-- Start of SOURCE EXCERPT --

Did the rocket zipper?

What caused the NC to eject? Doesn't look like a charge lit...
 
I've always thought copperheads were the best. Incredible for lighting composite and BP. They make awesome DD matches. And the reliability beats anything I've seen.

And that's the story I'll tell the day my kids truly do drive me crazy. I will admit I've had 100% success on my copperheads, but I haven't used that many. I'm chalking it up to pure luck based on what I've heard. A pack of first fire jr. Are not that much and way more reliable than people say about the copperheads.
 
BTW - I was looking up another nearby (U.S.) rocket club today and just saw their range rules list this: "No igniter is to be installed in a High Power/mid power rocket motor until the rocket is on the pad pointed up."

I'm all about safety. But club rules should not be able to override manufacturer instructions. As a matter of fact, failure to properly follow the assembly instructions could result in a failure of the NAR insurance to cover an accident. The club needs to add a clause about "unless otherwise required by the manufacturer".

-- End of SOURCE EXCERPT --
-- Start of STORED DATA --

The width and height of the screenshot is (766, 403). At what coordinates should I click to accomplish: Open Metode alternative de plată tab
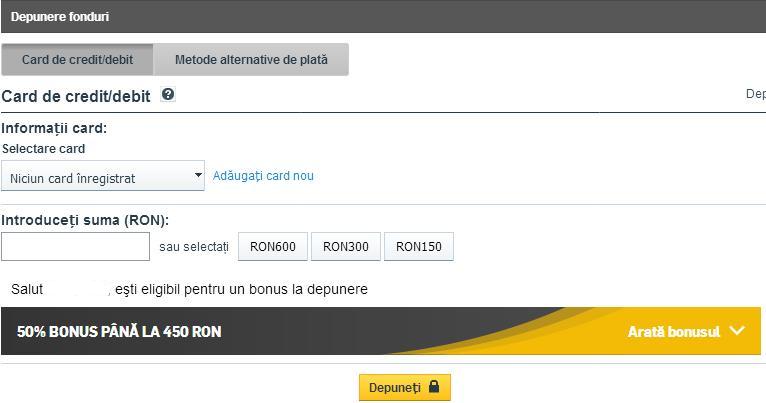pos(251,60)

-- End of STORED DATA --

Write the next post in the forum discussion about rocket motor igniters and club range rules, continuing from its final post.

That's REALLY odd...doesn't look like a CATO, as there's no smoke out the top of the tube...

With the E and F loads in that case, you need to put a piece of tape at the top of the grain to keep the igniter from lighting the delay first as the propellant does not entirely fill the case. If the igniter extends past the top of the propellant grain and is sitting against the delay grain instead of the propellant grain, bad juju can happen...
 
Did the motor chuff any before coming up to pressure? Looking at your pics, it does appear the ejection fired right as the motor came up to pressure. If you built it stock, with the baffle in place, little if any smoke would have made it through the baffle. I also wonder if it's possible that the delay grain suffered a small crack during drilling.